**Work to be completed:** Reproduce each line of the data below verbatim, with nothing altered, added, or left out.

**Data for this task:**
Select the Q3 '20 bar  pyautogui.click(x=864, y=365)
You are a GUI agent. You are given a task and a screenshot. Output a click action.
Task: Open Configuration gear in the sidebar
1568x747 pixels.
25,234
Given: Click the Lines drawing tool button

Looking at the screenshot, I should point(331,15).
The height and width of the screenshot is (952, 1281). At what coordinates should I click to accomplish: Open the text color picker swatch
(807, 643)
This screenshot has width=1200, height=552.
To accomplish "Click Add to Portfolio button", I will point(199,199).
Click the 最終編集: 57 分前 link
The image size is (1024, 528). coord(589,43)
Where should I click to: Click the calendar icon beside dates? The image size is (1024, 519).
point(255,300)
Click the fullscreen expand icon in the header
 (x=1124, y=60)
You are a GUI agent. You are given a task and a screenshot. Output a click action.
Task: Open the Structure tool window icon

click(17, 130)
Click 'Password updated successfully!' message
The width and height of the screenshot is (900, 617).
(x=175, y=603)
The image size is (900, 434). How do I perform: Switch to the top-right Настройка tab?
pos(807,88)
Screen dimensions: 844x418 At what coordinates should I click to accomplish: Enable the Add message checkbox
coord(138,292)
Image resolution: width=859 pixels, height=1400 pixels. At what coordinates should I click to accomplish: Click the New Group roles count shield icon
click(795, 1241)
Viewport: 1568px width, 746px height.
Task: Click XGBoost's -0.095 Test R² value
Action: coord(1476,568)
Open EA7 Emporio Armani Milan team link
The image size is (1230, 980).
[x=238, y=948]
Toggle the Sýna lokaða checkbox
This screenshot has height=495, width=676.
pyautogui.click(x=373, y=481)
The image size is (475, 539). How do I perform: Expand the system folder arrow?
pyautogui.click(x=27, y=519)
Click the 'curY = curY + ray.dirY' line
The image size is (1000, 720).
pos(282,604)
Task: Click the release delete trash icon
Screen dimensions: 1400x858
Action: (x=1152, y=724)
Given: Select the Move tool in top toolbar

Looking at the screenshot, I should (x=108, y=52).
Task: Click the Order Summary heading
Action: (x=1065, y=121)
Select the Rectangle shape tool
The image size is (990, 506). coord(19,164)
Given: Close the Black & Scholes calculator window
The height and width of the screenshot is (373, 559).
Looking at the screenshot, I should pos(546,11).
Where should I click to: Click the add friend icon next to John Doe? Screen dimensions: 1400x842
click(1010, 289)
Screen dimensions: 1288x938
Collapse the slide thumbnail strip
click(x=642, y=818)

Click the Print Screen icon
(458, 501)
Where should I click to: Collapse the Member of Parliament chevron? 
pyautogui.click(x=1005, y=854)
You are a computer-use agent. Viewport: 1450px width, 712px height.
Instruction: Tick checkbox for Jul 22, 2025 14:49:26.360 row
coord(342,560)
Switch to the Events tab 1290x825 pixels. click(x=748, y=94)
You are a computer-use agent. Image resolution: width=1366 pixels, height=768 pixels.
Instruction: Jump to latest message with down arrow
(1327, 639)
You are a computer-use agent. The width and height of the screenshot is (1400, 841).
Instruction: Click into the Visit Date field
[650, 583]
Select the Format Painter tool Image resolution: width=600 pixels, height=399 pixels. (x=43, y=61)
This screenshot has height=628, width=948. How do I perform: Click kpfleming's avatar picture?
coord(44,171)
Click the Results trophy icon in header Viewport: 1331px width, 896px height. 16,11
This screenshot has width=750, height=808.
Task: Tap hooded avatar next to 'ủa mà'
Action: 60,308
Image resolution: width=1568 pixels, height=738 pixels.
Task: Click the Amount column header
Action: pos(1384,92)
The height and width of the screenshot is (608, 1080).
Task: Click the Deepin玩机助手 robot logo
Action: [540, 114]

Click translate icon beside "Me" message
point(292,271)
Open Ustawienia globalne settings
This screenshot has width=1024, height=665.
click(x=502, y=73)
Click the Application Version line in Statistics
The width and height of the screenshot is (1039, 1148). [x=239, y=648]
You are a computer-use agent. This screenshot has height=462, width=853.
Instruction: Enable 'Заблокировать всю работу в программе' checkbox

**Finished task:**
Select the Q3 '20 bar  pyautogui.click(x=864, y=365)
You are a GUI agent. You are given a task and a screenshot. Output a click action.
Task: Open Configuration gear in the sidebar
1568x747 pixels.
25,234
Given: Click the Lines drawing tool button

Looking at the screenshot, I should point(331,15).
The height and width of the screenshot is (952, 1281). At what coordinates should I click to accomplish: Open the text color picker swatch
(807, 643)
This screenshot has width=1200, height=552.
To accomplish "Click Add to Portfolio button", I will point(199,199).
Click the 最終編集: 57 分前 link
The image size is (1024, 528). coord(589,43)
Where should I click to: Click the calendar icon beside dates? The image size is (1024, 519).
point(255,300)
Click the fullscreen expand icon in the header
 (x=1124, y=60)
You are a GUI agent. You are given a task and a screenshot. Output a click action.
Task: Open the Structure tool window icon

click(17, 130)
Click 'Password updated successfully!' message
The width and height of the screenshot is (900, 617).
(x=175, y=603)
The image size is (900, 434). How do I perform: Switch to the top-right Настройка tab?
pos(807,88)
Screen dimensions: 844x418 At what coordinates should I click to accomplish: Enable the Add message checkbox
coord(138,292)
Image resolution: width=859 pixels, height=1400 pixels. At what coordinates should I click to accomplish: Click the New Group roles count shield icon
click(795, 1241)
Viewport: 1568px width, 746px height.
Task: Click XGBoost's -0.095 Test R² value
Action: coord(1476,568)
Open EA7 Emporio Armani Milan team link
The image size is (1230, 980).
[x=238, y=948]
Toggle the Sýna lokaða checkbox
This screenshot has height=495, width=676.
pyautogui.click(x=373, y=481)
The image size is (475, 539). How do I perform: Expand the system folder arrow?
pyautogui.click(x=27, y=519)
Click the 'curY = curY + ray.dirY' line
The image size is (1000, 720).
pos(282,604)
Task: Click the release delete trash icon
Screen dimensions: 1400x858
Action: (x=1152, y=724)
Given: Select the Move tool in top toolbar

Looking at the screenshot, I should (x=108, y=52).
Task: Click the Order Summary heading
Action: (x=1065, y=121)
Select the Rectangle shape tool
The image size is (990, 506). coord(19,164)
Given: Close the Black & Scholes calculator window
The height and width of the screenshot is (373, 559).
Looking at the screenshot, I should pos(546,11).
Where should I click to: Click the add friend icon next to John Doe? Screen dimensions: 1400x842
click(1010, 289)
Screen dimensions: 1288x938
Collapse the slide thumbnail strip
click(x=642, y=818)

Click the Print Screen icon
(458, 501)
Where should I click to: Collapse the Member of Parliament chevron? 
pyautogui.click(x=1005, y=854)
You are a computer-use agent. Viewport: 1450px width, 712px height.
Instruction: Tick checkbox for Jul 22, 2025 14:49:26.360 row
coord(342,560)
Switch to the Events tab 1290x825 pixels. click(x=748, y=94)
You are a computer-use agent. Image resolution: width=1366 pixels, height=768 pixels.
Instruction: Jump to latest message with down arrow
(1327, 639)
You are a computer-use agent. The width and height of the screenshot is (1400, 841).
Instruction: Click into the Visit Date field
[650, 583]
Select the Format Painter tool Image resolution: width=600 pixels, height=399 pixels. (x=43, y=61)
This screenshot has height=628, width=948. How do I perform: Click kpfleming's avatar picture?
coord(44,171)
Click the Results trophy icon in header Viewport: 1331px width, 896px height. 16,11
This screenshot has width=750, height=808.
Task: Tap hooded avatar next to 'ủa mà'
Action: 60,308
Image resolution: width=1568 pixels, height=738 pixels.
Task: Click the Amount column header
Action: pos(1384,92)
The height and width of the screenshot is (608, 1080).
Task: Click the Deepin玩机助手 robot logo
Action: [540, 114]

Click translate icon beside "Me" message
point(292,271)
Open Ustawienia globalne settings
This screenshot has width=1024, height=665.
click(x=502, y=73)
Click the Application Version line in Statistics
The width and height of the screenshot is (1039, 1148). [x=239, y=648]
You are a computer-use agent. This screenshot has height=462, width=853.
Instruction: Enable 'Заблокировать всю работу в программе' checkbox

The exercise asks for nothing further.